- Abstract: It has been believed that stochastic feedforward neural networks (SFNN) have several advantages beyond deterministic deep neural networks (DNN): they have more expressive power allowing multi-modal mappings and regularize better due to their stochastic nature. However, training SFNN is notoriously harder. In this paper, we aim at developing efficient training methods for large-scale SFNN, in particular using known architectures and pre-trained parameters of DNN. To this end, we propose a new intermediate stochastic model, called Simplified-SFNN, which can be built upon any baseline DNN and approximates certain SFNN by simplifying its upper latent units above stochastic ones.
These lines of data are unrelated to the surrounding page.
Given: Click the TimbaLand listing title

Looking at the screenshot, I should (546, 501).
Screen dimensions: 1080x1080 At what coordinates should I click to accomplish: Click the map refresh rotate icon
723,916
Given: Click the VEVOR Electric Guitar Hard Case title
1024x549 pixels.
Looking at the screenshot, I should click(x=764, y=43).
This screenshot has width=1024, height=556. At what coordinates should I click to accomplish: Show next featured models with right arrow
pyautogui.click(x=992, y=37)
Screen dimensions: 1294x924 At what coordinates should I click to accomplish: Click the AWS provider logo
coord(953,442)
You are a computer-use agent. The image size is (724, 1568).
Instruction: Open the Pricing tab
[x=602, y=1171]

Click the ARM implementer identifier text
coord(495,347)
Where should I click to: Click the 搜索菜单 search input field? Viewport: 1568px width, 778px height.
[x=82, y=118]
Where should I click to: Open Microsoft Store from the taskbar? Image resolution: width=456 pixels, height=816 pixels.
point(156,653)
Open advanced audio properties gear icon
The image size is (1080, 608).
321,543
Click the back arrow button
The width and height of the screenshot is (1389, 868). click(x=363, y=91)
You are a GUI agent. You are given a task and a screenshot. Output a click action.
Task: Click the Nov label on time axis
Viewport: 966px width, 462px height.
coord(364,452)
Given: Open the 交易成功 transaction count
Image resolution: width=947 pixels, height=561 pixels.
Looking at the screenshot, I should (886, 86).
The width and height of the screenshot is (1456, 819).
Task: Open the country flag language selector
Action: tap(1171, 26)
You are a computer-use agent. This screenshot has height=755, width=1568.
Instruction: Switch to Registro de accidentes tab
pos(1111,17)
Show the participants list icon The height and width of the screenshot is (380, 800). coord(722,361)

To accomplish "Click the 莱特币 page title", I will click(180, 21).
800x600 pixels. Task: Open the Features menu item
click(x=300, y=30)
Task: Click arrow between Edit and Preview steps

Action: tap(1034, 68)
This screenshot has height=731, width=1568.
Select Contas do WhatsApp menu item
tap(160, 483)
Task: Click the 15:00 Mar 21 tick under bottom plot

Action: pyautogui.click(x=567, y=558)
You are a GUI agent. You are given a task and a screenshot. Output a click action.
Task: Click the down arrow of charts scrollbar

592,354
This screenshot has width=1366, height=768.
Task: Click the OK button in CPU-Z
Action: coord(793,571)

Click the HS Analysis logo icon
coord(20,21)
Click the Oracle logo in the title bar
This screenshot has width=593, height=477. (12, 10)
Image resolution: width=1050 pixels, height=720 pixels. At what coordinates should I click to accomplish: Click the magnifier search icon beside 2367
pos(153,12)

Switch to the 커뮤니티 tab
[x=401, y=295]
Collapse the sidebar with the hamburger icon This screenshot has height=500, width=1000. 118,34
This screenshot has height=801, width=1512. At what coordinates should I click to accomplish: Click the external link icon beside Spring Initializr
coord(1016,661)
The main novelty of our approach is in establishing the connection between three models, i.e., DNN -> Simplified-SFNN -> SFNN, which naturally leads to an efficient training procedure of the stochastic models utilizing pre-trained parameters of DNN. Using several popular DNNs, we show how they can be effectively transferred to the corresponding stochastic models for both multi-modal and classification tasks on MNIST, TFD, CIFAR-10, CIFAR-100 and SVHN datasets. In particular, our stochastic model built from the wide residual network has 28 layers and 36 million parameters, where the former consistently outperforms the latter for the classification tasks on CIFAR-10 and CIFAR-100 due to its stochastic regularizing effect.
- Keywords: Deep learning, Multi-modal learning, Structured prediction
- Conflicts: kaist.ac.kr, kaist.edu